After the Internet matured and PubMed came along EBM teaching outlined several steps: Formulate a concise clinical question, translate it into a set of search terms, conduct the search (usually in PubMed), cull the results, then critically appraise the relevant articles. Finally, integrate the answer thus found with clinical judgment and patient preferences. Although PubMed enabled searching at lightning speed compared to the paper library the process, as I noted early in my blogging career, was still prohibitively time consuming.

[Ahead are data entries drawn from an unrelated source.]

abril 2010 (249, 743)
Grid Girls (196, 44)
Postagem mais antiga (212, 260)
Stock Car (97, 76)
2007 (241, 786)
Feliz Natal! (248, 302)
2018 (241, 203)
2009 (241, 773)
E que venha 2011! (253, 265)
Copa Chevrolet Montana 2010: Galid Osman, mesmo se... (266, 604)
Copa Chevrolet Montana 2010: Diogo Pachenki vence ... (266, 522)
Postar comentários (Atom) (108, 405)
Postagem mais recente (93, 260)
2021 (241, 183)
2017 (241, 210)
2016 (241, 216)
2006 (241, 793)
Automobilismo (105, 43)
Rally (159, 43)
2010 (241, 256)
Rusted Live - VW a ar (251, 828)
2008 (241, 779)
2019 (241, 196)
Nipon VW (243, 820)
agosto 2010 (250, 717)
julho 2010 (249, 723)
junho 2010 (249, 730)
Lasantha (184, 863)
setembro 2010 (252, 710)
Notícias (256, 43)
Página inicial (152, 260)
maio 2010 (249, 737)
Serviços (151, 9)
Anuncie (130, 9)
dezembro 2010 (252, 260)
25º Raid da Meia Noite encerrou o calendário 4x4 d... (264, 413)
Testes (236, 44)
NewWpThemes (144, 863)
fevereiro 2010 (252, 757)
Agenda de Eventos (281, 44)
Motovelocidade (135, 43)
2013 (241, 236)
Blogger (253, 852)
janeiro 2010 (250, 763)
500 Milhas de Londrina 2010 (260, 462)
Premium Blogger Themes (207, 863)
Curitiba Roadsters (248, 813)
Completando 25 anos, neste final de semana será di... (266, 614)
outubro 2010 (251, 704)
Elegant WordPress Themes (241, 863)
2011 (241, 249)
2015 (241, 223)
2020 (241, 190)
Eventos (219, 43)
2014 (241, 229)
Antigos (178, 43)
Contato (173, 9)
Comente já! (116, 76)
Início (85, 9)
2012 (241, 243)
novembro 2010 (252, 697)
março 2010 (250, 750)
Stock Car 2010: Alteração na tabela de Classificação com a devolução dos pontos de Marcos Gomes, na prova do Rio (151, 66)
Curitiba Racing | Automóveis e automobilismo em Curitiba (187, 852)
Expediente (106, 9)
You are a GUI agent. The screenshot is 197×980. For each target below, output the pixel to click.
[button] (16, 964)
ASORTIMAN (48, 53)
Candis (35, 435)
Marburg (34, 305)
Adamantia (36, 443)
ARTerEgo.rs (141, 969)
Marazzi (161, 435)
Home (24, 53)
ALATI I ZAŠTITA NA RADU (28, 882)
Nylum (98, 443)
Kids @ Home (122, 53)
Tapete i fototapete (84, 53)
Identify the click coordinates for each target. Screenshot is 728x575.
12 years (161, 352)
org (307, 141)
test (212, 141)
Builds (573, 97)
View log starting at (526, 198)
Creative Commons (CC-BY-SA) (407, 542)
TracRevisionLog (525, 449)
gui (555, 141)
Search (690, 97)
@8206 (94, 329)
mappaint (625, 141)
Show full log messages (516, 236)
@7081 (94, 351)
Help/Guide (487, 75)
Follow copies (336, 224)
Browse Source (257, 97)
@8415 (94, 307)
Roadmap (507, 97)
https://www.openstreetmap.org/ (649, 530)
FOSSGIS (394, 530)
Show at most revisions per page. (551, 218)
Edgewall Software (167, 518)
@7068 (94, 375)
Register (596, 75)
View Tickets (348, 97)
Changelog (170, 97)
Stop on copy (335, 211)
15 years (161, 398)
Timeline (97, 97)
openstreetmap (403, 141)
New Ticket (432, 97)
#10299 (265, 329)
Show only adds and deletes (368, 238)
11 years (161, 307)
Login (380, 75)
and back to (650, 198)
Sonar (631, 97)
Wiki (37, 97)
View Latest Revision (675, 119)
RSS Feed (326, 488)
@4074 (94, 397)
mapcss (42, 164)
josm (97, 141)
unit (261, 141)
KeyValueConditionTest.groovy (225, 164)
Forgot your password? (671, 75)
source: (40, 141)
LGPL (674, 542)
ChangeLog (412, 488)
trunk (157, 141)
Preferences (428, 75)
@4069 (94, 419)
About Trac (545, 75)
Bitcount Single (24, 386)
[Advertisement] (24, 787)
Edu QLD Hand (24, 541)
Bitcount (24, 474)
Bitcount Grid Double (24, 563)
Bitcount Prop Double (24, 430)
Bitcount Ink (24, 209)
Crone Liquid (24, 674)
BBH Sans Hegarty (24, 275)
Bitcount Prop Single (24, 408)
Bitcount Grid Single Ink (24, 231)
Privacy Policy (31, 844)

That’s what Straus and Haynes address. An editorial on EBM in a recent issue of American Family Physician said:

There is a rich body of literature advising physicians on how to ask and answer questions. Too often, though, it has encouraged physicians to focus on PubMed searches and the original research literature, a time–consuming and sometimes frustrating process. This is not unlike trying to encourage people to use e–mail and the Internet by teaching them how to write Javascript code, or encouraging people to bake bread but forcing them to grow their own wheat. Hardly a recipe for success!

Exaggerated but apt. The answer, the editorial suggests, lies in “secondary sources.” Because these sources have already done the steps of primary searching, culling and critical appraisal they offer short cuts to clinicians. Straus and Haynes note that these sources are a work in progress and that we have a ways to go in reducing the barriers to evidence uptake. Embedding information sources into electronic medical records offers hope of more effective use. The best of the best academic medical centers have learned how to embed them into their entire electronic infrastructure without being intrusive. The motto at Vanderbilt, where a model system is in place, is “tools, not rules.”

So which is the more constructive philosophy? More and better tools or dragging doctors into compliance “kicking and screaming”? You know my vote. Furthermore, as someone recently said, (sorry, I’ve misplaced the primary source for proper attribution) I do not want a panel of government policy makers writing the next edition of Harrison’s.